Warszawa idzie w ślady Poznania? Muzeum Powstania Warszawskiego nie chce apelu smoleńskiego

Warszawa idzie w ślady Poznania? W kwestii obchodów rocznic ważnych dla miasta wydarzeń najwyraźniej tak. Rada Muzeum Powstania Warszawskiego podjęła uchwałę, na mocy której przy okazji zbliżających się uroczystości rocznicowych Powstania Warszawskiego apel poległych ma zostać wygłoszony bez wymieniania ofiar katastrofy smoleńskiej.

Podczas niedawnej konferencji prasowej poświęconej m.in. burzy wokół obchodów 60. rocznicy Poznańskiego Czerwca poseł Rafał Grupiński prognozował, że tzw. apel smoleński może okazać się kością niezgody również przy okazji obchodów 72. rocznicy wybuchu Powstania Warszawskiego. Wiele wskazuje na to, że przewidywania wywodzącego się z Poznania parlamentarzysty okażą się prawdziwe.

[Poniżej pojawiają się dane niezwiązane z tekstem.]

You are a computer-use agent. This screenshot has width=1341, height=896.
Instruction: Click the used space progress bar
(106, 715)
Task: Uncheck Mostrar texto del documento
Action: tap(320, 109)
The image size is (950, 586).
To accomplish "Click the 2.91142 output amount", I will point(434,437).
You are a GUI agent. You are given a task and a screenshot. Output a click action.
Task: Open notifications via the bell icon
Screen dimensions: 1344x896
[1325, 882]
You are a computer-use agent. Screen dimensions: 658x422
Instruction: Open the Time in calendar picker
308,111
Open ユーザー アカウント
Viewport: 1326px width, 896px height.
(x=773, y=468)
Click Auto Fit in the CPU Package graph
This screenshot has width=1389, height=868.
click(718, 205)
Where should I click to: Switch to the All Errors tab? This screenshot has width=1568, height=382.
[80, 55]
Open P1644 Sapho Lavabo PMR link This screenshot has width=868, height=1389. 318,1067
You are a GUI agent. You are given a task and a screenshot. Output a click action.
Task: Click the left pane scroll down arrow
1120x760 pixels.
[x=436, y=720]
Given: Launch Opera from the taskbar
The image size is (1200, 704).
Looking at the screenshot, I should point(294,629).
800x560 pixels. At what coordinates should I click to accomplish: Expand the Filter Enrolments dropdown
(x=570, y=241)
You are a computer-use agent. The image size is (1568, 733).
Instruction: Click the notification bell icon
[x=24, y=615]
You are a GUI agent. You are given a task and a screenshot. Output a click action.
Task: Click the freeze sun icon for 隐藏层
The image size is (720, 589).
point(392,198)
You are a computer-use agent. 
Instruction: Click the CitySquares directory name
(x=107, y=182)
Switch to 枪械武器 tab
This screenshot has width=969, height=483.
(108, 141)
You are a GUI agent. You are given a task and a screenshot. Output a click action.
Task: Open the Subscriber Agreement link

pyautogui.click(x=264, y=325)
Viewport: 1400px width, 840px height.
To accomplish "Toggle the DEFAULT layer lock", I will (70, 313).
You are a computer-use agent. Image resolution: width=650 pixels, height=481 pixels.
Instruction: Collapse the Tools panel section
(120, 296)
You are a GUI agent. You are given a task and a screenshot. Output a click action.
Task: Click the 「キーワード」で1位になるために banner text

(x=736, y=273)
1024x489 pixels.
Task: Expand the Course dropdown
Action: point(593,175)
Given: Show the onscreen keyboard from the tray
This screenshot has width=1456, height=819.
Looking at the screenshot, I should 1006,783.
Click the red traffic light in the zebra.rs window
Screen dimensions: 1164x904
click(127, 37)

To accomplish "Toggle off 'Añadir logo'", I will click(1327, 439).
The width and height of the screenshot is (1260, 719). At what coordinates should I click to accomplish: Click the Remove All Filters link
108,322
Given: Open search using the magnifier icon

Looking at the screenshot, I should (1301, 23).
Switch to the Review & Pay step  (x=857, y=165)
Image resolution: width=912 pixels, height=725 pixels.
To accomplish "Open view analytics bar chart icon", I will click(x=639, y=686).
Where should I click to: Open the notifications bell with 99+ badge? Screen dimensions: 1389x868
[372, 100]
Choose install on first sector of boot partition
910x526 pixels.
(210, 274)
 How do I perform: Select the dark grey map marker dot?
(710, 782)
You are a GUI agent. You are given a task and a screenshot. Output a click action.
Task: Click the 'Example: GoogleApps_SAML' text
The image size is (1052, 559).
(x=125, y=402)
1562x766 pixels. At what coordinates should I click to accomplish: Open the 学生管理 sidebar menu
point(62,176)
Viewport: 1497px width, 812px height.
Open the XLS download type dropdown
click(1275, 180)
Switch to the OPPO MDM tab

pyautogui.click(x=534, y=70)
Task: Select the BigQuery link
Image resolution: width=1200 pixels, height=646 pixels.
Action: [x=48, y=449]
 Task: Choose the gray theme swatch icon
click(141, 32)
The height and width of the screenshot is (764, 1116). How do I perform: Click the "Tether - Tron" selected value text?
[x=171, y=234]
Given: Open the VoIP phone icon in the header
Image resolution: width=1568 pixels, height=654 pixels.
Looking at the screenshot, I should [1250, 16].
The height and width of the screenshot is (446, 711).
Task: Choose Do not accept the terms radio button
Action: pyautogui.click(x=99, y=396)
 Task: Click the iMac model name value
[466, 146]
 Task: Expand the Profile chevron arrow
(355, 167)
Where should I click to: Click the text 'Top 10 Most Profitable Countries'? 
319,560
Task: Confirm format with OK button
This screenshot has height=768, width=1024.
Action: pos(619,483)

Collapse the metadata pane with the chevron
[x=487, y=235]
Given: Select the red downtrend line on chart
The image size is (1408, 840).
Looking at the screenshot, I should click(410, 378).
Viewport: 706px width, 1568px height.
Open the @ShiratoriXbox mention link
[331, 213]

Nie jest tajemnicą, że minister Antoni Macierewicz bardzo poważnie traktuje nałożony przez siebie obowiązek odczytywania tzw. apelu smoleńskiego w trakcie każdej uroczystości, której celem jest upamiętnienie ofiar poniesionych „na drodze do niepodległości Polski”. Sprzeciw poznańskich urzędników wobec tego zarządzenia i będące jego efektem przepychanki, których kartą przetargową była – niestety – asysta honorowa wojska polskiego, tylko to potwierdziły.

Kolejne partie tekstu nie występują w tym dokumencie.